- [TASK OBJECTIVE]
Extract the lines of the material from its first line through the line containing "Action: (x=545, y=94)", inclusive, and reproduce each one without any change.
── GIVEN RECORDS ──
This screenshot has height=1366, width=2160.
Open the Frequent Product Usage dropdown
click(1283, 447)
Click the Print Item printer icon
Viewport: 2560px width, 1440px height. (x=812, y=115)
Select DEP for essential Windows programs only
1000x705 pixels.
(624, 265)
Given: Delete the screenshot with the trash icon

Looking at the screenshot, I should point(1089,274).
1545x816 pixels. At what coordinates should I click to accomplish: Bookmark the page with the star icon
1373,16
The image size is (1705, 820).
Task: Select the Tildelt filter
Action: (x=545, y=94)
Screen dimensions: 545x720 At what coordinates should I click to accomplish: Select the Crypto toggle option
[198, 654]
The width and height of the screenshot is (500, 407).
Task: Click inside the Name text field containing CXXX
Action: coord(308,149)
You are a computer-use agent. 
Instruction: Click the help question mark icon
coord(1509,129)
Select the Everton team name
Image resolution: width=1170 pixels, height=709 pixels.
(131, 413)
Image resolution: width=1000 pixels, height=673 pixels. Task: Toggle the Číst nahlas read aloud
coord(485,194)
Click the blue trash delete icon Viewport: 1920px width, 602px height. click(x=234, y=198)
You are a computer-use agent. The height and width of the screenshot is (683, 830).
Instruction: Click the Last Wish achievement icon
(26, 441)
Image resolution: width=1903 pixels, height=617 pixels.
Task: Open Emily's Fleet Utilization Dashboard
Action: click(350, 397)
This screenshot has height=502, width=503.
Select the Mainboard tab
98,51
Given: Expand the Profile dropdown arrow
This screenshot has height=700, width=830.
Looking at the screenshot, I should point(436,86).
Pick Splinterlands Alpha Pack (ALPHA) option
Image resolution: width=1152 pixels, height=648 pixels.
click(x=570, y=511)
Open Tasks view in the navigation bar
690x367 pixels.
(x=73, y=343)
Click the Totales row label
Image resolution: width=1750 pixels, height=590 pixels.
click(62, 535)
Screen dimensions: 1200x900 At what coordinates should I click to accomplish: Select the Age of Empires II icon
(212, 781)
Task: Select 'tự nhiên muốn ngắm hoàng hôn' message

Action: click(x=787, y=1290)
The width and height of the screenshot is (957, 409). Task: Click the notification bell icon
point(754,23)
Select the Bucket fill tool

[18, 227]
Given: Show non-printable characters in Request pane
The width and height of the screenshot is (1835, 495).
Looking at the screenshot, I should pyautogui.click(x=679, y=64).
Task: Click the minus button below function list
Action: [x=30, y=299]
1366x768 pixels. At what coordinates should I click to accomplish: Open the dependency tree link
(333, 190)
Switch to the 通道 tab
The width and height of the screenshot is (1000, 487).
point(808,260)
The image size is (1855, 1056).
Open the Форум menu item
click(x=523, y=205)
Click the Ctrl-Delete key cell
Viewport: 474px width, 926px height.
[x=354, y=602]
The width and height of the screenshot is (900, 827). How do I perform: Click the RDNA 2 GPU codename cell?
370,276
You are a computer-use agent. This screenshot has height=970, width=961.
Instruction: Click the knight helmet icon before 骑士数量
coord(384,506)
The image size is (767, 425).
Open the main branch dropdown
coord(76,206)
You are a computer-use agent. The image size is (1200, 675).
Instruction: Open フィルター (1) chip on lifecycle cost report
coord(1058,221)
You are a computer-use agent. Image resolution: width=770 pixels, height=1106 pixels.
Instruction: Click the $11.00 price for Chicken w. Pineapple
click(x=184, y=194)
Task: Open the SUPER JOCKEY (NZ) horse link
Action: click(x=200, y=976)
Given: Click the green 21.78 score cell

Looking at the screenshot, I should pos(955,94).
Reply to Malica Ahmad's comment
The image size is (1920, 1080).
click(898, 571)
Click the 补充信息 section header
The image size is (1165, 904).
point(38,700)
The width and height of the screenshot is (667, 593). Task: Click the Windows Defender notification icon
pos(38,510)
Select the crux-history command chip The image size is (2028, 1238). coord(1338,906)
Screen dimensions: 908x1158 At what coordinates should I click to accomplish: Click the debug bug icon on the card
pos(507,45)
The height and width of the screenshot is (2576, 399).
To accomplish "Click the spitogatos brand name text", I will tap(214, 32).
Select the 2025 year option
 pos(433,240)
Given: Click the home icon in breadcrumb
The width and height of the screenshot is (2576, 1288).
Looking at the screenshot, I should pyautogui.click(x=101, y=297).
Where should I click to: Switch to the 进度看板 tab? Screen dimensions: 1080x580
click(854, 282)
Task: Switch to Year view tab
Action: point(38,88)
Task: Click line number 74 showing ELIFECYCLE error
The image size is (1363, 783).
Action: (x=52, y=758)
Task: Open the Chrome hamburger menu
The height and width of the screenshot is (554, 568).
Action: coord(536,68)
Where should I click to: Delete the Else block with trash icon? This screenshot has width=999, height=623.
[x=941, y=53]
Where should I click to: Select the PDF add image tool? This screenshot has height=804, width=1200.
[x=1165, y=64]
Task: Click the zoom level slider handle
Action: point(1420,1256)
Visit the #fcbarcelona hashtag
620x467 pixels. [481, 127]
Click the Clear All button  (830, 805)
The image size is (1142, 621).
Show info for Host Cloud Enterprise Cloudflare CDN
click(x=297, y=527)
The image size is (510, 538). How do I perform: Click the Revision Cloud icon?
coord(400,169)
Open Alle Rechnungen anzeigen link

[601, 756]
───
- [ANSWER]
This screenshot has height=1366, width=2160.
Open the Frequent Product Usage dropdown
click(1283, 447)
Click the Print Item printer icon
Viewport: 2560px width, 1440px height. (x=812, y=115)
Select DEP for essential Windows programs only
1000x705 pixels.
(624, 265)
Given: Delete the screenshot with the trash icon

Looking at the screenshot, I should point(1089,274).
1545x816 pixels. At what coordinates should I click to accomplish: Bookmark the page with the star icon
1373,16
The image size is (1705, 820).
Task: Select the Tildelt filter
Action: (x=545, y=94)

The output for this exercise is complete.